[Items listed in a dataset]
▼▼▼

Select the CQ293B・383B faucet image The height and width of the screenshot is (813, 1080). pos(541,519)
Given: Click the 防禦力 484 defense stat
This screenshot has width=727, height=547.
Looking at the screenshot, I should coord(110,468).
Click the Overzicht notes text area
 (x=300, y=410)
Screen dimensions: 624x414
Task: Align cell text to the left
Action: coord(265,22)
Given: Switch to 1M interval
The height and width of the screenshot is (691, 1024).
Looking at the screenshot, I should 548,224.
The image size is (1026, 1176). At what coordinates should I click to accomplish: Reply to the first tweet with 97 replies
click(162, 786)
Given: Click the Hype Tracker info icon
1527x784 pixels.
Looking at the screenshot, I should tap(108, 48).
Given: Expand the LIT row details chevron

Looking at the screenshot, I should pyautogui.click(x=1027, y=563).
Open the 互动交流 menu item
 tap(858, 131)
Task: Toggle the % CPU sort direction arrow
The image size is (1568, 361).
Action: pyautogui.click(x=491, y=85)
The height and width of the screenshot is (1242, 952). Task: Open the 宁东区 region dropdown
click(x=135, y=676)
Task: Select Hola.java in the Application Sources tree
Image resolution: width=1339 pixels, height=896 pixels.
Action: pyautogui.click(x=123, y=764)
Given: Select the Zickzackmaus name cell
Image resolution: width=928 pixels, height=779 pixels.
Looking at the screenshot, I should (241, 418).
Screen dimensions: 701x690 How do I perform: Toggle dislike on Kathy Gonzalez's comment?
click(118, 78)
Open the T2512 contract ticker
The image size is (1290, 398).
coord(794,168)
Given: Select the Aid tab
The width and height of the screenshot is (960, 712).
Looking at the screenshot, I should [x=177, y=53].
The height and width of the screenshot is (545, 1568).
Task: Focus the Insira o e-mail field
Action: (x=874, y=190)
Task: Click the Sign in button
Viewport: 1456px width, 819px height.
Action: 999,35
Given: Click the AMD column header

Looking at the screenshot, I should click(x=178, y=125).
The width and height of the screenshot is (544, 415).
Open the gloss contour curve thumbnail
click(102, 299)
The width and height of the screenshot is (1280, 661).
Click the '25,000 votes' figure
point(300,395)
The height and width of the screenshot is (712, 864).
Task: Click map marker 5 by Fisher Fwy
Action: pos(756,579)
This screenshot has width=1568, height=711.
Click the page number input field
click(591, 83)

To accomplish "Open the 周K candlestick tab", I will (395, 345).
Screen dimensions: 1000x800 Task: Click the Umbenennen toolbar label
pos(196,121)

▲▲▲

Please repeat the records so that each one reads exactly as it does above.

[ANSWER TO THIS EXERCISE]
Select the CQ293B・383B faucet image The height and width of the screenshot is (813, 1080). pos(541,519)
Given: Click the 防禦力 484 defense stat
This screenshot has width=727, height=547.
Looking at the screenshot, I should coord(110,468).
Click the Overzicht notes text area
 (x=300, y=410)
Screen dimensions: 624x414
Task: Align cell text to the left
Action: coord(265,22)
Given: Switch to 1M interval
The height and width of the screenshot is (691, 1024).
Looking at the screenshot, I should 548,224.
The image size is (1026, 1176). At what coordinates should I click to accomplish: Reply to the first tweet with 97 replies
click(162, 786)
Given: Click the Hype Tracker info icon
1527x784 pixels.
Looking at the screenshot, I should tap(108, 48).
Given: Expand the LIT row details chevron

Looking at the screenshot, I should pyautogui.click(x=1027, y=563).
Open the 互动交流 menu item
 tap(858, 131)
Task: Toggle the % CPU sort direction arrow
The image size is (1568, 361).
Action: pyautogui.click(x=491, y=85)
The height and width of the screenshot is (1242, 952). Task: Open the 宁东区 region dropdown
click(x=135, y=676)
Task: Select Hola.java in the Application Sources tree
Image resolution: width=1339 pixels, height=896 pixels.
Action: pyautogui.click(x=123, y=764)
Given: Select the Zickzackmaus name cell
Image resolution: width=928 pixels, height=779 pixels.
Looking at the screenshot, I should (241, 418).
Screen dimensions: 701x690 How do I perform: Toggle dislike on Kathy Gonzalez's comment?
click(118, 78)
Open the T2512 contract ticker
The image size is (1290, 398).
coord(794,168)
Given: Select the Aid tab
The width and height of the screenshot is (960, 712).
Looking at the screenshot, I should [x=177, y=53].
The height and width of the screenshot is (545, 1568).
Task: Focus the Insira o e-mail field
Action: (x=874, y=190)
Task: Click the Sign in button
Viewport: 1456px width, 819px height.
Action: 999,35
Given: Click the AMD column header

Looking at the screenshot, I should click(x=178, y=125).
The width and height of the screenshot is (544, 415).
Open the gloss contour curve thumbnail
click(102, 299)
The width and height of the screenshot is (1280, 661).
Click the '25,000 votes' figure
point(300,395)
The height and width of the screenshot is (712, 864).
Task: Click map marker 5 by Fisher Fwy
Action: pos(756,579)
This screenshot has width=1568, height=711.
Click the page number input field
click(591, 83)

To accomplish "Open the 周K candlestick tab", I will (395, 345).
Screen dimensions: 1000x800 Task: Click the Umbenennen toolbar label
pos(196,121)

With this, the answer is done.